Conosciute le motivazioni della sentenza del Tar Lazio che lo scorso 4 febbraio ha annullato la condanna inflitta dall’Antitrust a 20 banche ree di aver sconsigliato ai propri clienti la portabilità del mutuo, l’Autorità Garante ha fatto sapere oggi di voler ricorrere al Consiglio di Stato "sperando che i nuovi principi del codice del consumo possano trovare piena attuazione". "Le banche – ha spiegato Catricala’ – erano libere di fare o meno la surroga ma una volta accettato il cliente per il passaggio del mutuo non dovevano far pagare le spese. La legge in questo senso e’ chiarissima".
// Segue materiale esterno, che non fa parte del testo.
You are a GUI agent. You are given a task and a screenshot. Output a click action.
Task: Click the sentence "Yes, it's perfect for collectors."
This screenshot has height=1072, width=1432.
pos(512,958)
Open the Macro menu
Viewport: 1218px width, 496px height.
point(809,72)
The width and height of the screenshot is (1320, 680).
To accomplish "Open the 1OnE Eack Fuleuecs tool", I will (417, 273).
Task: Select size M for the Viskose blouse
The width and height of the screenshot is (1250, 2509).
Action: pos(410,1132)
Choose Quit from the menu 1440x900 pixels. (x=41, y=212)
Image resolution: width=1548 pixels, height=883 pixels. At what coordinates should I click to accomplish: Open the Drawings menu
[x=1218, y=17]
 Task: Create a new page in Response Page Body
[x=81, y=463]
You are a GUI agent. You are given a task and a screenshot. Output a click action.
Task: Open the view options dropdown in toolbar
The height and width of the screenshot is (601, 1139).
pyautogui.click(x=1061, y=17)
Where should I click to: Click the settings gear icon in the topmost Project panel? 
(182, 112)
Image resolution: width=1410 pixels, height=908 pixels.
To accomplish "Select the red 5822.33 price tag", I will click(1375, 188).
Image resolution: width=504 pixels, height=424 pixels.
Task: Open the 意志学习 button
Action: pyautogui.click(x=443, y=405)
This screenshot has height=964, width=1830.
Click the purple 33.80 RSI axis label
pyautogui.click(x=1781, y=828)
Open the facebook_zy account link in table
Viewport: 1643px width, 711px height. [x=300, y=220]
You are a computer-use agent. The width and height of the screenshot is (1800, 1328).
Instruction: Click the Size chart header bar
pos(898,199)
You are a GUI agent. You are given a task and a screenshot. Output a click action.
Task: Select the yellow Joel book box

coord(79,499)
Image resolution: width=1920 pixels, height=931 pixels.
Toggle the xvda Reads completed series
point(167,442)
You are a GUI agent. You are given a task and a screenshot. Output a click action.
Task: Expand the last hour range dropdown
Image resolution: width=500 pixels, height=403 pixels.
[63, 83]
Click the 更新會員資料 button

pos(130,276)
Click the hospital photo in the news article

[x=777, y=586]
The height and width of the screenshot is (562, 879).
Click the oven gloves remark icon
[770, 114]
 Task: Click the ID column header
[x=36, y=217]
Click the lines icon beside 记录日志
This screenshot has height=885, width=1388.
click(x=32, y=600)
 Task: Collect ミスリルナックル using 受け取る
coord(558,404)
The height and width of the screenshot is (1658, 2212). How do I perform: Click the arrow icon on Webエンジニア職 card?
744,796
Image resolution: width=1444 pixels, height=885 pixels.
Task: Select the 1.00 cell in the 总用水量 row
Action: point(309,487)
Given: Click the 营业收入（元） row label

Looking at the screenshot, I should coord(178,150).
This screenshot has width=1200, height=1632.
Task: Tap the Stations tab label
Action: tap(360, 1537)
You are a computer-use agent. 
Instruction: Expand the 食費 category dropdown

Sempre oggi l’Adoc ha reso noto che si costituirà ad adiuvandum all’Antitrust. "A nostro avviso, ed avviso anche dell’Autorità – spiega Carlo Pileri, presidente dell’Adoc – le norme sulla portabilità dei mutui erano chiare e reiterate. Anche se non lo fossero state, le leggi di mercato avrebbero dovuto comunque indurre gli istituti di credito ad adottare comportamenti favorenti la migrazione dei clienti, come avviene in altri settori. Il settore bancario deve necessariamente diventare più flessibile e con una più ampia differenziazione d’offerta, che permetta concretamente agli utenti, senza limiti e senza penali, di muoversi liberamente da uno istituto all’altro."